Раубриттер II. Spero - стр. 39
«Это слезы, – вдруг понял Гримберт. – Я плачу. Мои несчастные глаза в защитном рефлексе пытаются исторгнуть из себя жидкость, как будто это может их спасти. Как глупо…»
Граф Лаубер наклонился над его лицом. Аромат еловой сосны, такой тонкий, что был почти приятен, сделался гуще.
– Слезы… – задумчиво произнес он. – Как это… интересно. Словно ваши глаза, дорогой Гримберт, изливают из себя то, что им не суждено потратить. Или то, от чего они не могли избавиться на протяжении многих лет…
Где-то поодаль недовольно кашлянул императорский сенешаль.
– Берите то, что вам принадлежит, и заканчивайте, – резко приказал он. – Права пытать пленного я вам не давал. Будете медлить, я позову своего человека и он сделает все в минуту.
– Конечно, господин сенешаль, – Лаубер покорно склонил голову. – Уверяю вас, эту задержку я сделал не по злому умыслу. Просто прикидываю, как лучше начать.
– Так начинайте! Начинайте, черт вас возьми!
Граф Лаубер вздохнул и поднял ланцет повыше.
«Будет больно, – подумал Гримберт. – Будет чертовски больно. Будет невыносимо».
– Я постараюсь сделать все быстро и без лишней боли, – заверил он. – Можете положиться на меня.
Он солгал.
Граф Лаубер солгал. Он потратил чертовски много времени. Безумно много. Больше, чем прошло времени от сотворения мира. Больше, чем Гримберт когда-то мог себе вообразить.
Может, он в самом деле не был специалистом в том деле, которым занимался, а может, – Гримберт был уверен в этом, пока сохранял способность мыслить, – пытался как можно дольше растянуть его мучения, а может, даже свести его с ума.
Если так, он был близок к этому. Может, ближе, чем сам подозревал.
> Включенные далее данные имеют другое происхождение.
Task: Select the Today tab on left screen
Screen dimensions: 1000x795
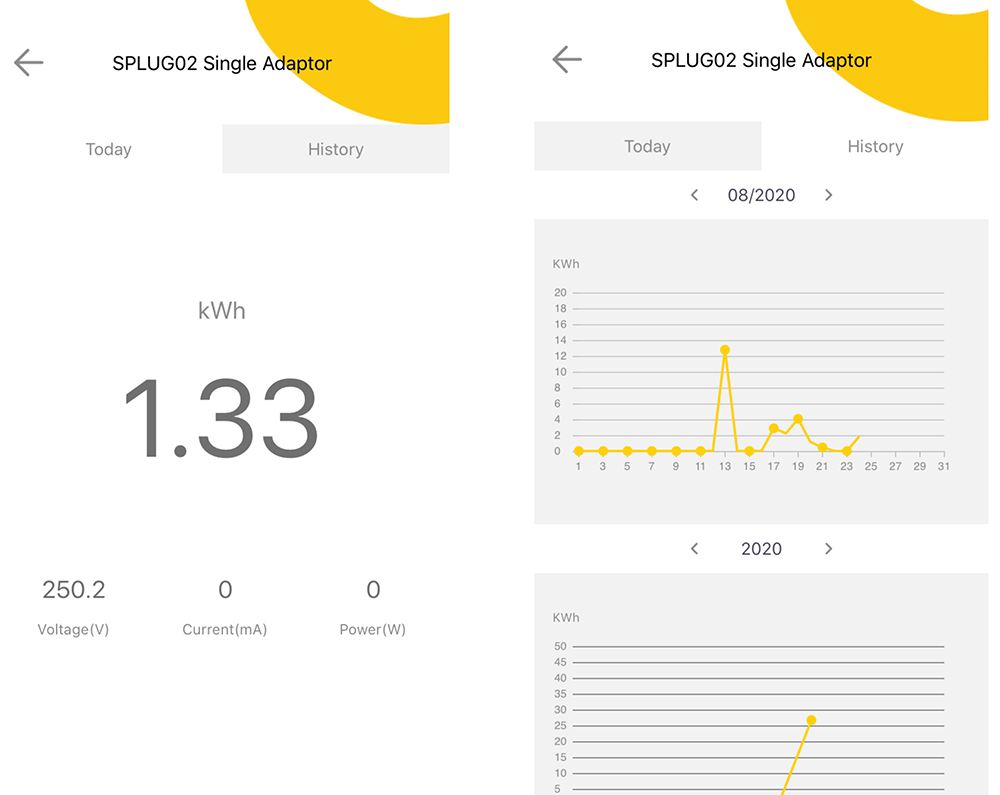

Время от времени он отходил от стола, и тогда боль, остервеневшими хорьками пировавшая в его глазницах, как будто немного стихала. И тогда ненадолго, всего лишь на миг, возвращалась способность мыслить, отчего делалось еще хуже. Он вспоминал, кто он и где находится, на что обречен, и вновь пытался кричать. Выворачивать душу в отчаянном визге, который не мог даже вырваться из груди.
Это больше не было мольбой о помощи, не было проклятьем, не было молитвой. Это был животный визг, рожденный не сознанием, а бьющимся в агонии телом, последом боли, которая была рождена в его теле и теперь терзала его, как плотоядные личинки методично терзают еще теплую плоть живой, но парализованной гусеницы.
Страшнее всего был первый миг. Тот, за которым, ужалив его огненным змеиным языком в глазной нерв, пришла тьма. Сперва в левый глаз, потом в правый. В этой темноте, как в концентрированной кислоте, вдруг растворилось все сущее.